• **What to work on**:
Transcribe the listing from its top line through the line with "Click the coupon code input field". Keep it exact, both ends included, and add nothing.

• **Data supplied**:
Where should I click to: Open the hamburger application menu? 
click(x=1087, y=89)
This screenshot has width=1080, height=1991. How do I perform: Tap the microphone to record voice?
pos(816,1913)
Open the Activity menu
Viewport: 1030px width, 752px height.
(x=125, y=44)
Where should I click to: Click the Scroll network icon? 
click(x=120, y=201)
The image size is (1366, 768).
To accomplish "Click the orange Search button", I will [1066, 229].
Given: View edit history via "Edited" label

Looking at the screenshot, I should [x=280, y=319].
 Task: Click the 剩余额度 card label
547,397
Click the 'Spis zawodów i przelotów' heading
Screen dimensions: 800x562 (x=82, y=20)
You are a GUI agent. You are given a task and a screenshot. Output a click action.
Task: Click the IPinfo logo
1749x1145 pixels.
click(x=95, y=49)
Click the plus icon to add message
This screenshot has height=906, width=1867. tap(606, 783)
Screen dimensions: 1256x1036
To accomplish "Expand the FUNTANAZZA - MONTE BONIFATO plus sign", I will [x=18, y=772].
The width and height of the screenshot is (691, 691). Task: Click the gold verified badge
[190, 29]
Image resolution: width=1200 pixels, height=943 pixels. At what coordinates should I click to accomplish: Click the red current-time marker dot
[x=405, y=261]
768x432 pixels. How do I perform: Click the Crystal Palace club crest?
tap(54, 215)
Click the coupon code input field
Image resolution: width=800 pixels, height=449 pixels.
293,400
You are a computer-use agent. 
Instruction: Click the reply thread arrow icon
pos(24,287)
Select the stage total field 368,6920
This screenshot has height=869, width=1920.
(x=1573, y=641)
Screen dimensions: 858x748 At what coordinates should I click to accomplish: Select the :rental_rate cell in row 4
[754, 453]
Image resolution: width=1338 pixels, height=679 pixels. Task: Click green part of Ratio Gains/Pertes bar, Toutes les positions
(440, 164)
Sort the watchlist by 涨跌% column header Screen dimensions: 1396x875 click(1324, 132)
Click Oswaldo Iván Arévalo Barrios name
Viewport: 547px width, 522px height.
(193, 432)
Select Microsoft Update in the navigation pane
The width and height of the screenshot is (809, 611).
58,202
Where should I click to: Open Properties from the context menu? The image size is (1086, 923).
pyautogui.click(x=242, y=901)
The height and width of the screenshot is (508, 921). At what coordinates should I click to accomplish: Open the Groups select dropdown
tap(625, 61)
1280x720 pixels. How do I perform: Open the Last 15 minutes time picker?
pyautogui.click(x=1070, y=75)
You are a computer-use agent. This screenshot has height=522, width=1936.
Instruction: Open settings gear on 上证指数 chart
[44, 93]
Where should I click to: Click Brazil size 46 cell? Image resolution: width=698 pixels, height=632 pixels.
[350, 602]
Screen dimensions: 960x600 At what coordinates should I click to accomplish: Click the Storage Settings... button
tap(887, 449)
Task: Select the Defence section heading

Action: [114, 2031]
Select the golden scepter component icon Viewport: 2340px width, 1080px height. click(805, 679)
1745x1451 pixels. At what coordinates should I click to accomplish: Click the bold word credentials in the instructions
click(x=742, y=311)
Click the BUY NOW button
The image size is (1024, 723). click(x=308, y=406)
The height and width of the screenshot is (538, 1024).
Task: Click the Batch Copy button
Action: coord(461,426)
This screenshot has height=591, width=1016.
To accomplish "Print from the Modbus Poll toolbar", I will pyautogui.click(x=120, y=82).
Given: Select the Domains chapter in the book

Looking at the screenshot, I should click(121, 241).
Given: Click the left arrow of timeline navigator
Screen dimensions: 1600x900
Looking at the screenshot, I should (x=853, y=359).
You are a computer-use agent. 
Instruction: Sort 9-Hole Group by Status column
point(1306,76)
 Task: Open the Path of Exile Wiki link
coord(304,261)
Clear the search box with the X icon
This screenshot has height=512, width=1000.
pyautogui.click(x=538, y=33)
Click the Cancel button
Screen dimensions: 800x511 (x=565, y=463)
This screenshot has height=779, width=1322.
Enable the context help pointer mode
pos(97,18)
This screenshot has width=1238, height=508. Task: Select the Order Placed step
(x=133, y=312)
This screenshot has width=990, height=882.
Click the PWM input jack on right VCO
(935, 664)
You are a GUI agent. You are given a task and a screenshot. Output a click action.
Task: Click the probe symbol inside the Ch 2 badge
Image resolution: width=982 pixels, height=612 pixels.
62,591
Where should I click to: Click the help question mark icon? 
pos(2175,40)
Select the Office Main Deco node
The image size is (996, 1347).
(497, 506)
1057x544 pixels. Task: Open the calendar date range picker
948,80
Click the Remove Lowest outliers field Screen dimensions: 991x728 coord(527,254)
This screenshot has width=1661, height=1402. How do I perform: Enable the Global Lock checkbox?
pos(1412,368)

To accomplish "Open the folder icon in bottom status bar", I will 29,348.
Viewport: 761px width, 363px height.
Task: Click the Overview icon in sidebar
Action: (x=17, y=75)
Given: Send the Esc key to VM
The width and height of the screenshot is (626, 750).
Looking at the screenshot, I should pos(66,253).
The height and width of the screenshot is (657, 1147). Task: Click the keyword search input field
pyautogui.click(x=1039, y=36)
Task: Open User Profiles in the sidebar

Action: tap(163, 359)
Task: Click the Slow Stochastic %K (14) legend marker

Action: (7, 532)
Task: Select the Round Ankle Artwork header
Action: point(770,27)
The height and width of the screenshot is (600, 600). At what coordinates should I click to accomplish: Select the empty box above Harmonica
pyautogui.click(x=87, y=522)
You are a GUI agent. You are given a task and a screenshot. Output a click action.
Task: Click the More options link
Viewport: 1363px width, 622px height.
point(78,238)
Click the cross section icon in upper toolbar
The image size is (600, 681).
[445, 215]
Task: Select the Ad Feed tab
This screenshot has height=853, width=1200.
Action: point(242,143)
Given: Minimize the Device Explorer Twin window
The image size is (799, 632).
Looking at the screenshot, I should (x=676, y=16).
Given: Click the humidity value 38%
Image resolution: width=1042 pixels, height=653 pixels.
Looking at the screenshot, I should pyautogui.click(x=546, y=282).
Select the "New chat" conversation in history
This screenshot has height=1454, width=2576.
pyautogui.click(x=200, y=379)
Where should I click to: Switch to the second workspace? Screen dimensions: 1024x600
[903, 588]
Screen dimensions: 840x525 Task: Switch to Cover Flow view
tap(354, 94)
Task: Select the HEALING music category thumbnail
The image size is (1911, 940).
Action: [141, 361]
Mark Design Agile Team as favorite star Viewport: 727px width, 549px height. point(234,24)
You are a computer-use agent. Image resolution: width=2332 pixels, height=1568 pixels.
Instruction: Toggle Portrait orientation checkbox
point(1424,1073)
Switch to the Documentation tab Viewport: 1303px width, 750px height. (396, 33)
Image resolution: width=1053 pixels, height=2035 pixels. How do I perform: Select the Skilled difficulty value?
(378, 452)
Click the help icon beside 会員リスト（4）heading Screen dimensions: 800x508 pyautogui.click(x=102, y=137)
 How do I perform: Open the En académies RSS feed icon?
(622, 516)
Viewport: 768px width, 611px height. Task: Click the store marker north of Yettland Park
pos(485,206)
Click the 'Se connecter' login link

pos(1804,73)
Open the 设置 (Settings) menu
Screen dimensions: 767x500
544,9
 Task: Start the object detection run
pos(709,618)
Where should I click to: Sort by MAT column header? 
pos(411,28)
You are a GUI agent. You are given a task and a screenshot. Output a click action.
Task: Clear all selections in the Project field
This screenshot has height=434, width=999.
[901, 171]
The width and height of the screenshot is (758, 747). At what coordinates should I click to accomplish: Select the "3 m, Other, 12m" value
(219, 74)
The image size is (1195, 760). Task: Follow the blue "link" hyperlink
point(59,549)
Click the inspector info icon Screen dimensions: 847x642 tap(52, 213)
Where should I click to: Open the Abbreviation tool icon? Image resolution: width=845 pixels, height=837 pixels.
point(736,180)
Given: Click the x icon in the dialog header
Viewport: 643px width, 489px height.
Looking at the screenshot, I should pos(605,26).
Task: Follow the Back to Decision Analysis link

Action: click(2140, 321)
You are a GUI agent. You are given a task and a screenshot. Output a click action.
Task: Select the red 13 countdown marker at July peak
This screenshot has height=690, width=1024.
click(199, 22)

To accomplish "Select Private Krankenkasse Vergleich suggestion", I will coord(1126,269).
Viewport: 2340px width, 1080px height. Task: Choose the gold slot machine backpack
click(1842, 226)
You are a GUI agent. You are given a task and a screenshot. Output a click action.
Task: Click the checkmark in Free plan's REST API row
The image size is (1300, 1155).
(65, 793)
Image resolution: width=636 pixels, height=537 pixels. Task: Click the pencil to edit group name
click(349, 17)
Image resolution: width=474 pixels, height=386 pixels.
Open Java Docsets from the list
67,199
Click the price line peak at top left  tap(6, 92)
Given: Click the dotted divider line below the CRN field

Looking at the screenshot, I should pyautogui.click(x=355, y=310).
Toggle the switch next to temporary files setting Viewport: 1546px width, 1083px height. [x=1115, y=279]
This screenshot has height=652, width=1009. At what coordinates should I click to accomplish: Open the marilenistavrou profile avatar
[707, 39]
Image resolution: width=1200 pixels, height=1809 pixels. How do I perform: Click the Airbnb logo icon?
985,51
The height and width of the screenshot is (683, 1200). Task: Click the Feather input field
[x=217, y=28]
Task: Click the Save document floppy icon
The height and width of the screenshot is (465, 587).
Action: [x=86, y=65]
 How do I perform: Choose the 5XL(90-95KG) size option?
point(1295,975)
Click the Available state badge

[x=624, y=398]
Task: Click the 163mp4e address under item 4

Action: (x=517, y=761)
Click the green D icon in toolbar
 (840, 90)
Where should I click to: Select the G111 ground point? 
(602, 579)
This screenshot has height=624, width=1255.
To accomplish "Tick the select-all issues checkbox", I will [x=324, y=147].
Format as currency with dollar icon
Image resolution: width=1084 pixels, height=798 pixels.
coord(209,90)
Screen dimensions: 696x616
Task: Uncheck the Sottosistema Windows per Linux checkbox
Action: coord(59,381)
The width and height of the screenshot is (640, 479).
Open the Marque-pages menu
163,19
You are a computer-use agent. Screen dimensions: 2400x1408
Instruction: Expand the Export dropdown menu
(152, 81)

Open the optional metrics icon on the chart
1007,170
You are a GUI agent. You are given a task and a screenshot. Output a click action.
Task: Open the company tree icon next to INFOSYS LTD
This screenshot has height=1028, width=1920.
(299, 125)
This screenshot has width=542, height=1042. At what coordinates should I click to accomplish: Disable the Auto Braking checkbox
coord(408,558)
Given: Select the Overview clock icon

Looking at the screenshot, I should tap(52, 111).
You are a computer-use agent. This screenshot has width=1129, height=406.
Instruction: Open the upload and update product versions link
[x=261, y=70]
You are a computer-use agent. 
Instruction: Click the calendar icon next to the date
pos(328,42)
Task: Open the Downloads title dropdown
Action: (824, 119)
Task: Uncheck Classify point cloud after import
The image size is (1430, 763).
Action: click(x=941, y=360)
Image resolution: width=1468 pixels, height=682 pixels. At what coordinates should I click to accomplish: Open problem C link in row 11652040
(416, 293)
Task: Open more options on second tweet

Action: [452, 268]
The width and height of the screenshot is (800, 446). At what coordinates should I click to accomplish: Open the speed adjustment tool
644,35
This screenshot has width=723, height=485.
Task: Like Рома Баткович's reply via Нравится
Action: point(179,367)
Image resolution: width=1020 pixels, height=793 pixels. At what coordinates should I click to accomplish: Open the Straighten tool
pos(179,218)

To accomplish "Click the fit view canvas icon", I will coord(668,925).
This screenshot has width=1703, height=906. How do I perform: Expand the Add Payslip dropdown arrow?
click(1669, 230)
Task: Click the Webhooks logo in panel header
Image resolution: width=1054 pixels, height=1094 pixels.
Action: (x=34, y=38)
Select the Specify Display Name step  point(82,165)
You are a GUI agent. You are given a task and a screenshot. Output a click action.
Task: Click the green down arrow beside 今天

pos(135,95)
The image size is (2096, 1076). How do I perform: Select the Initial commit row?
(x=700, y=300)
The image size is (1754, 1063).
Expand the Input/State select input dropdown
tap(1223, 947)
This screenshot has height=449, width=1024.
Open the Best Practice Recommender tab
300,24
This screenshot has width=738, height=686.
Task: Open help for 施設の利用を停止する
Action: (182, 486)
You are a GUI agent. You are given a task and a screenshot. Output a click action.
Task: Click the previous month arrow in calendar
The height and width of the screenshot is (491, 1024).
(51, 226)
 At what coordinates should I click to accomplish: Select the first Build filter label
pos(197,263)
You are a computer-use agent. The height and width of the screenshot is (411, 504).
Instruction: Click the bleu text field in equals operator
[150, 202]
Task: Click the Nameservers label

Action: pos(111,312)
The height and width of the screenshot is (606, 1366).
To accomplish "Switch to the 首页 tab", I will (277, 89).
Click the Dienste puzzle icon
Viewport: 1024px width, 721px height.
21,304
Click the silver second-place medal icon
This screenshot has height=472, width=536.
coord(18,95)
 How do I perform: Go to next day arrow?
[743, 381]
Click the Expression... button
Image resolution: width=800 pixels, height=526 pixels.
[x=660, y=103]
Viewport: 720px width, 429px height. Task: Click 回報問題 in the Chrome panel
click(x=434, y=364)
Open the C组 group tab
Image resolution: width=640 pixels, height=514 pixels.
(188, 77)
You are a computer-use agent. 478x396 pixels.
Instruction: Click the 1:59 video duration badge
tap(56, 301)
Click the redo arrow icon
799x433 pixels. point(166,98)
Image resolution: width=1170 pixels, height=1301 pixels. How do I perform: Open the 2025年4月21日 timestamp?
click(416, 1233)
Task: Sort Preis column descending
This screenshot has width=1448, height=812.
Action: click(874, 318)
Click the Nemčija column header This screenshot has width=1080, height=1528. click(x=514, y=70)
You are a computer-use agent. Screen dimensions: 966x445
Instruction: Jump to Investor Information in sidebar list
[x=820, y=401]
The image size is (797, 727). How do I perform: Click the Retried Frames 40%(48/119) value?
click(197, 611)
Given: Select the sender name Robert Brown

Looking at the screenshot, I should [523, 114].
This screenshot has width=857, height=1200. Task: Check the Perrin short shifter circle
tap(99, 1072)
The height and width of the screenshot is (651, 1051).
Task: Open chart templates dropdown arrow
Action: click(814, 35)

• **Worked solution**:
Where should I click to: Open the hamburger application menu? 
click(x=1087, y=89)
This screenshot has width=1080, height=1991. How do I perform: Tap the microphone to record voice?
pos(816,1913)
Open the Activity menu
Viewport: 1030px width, 752px height.
(x=125, y=44)
Where should I click to: Click the Scroll network icon? 
click(x=120, y=201)
The image size is (1366, 768).
To accomplish "Click the orange Search button", I will [1066, 229].
Given: View edit history via "Edited" label

Looking at the screenshot, I should [x=280, y=319].
 Task: Click the 剩余额度 card label
547,397
Click the 'Spis zawodów i przelotów' heading
Screen dimensions: 800x562 (x=82, y=20)
You are a GUI agent. You are given a task and a screenshot. Output a click action.
Task: Click the IPinfo logo
1749x1145 pixels.
click(x=95, y=49)
Click the plus icon to add message
This screenshot has height=906, width=1867. tap(606, 783)
Screen dimensions: 1256x1036
To accomplish "Expand the FUNTANAZZA - MONTE BONIFATO plus sign", I will [x=18, y=772].
The width and height of the screenshot is (691, 691). Task: Click the gold verified badge
[190, 29]
Image resolution: width=1200 pixels, height=943 pixels. At what coordinates should I click to accomplish: Click the red current-time marker dot
[x=405, y=261]
768x432 pixels. How do I perform: Click the Crystal Palace club crest?
tap(54, 215)
Click the coupon code input field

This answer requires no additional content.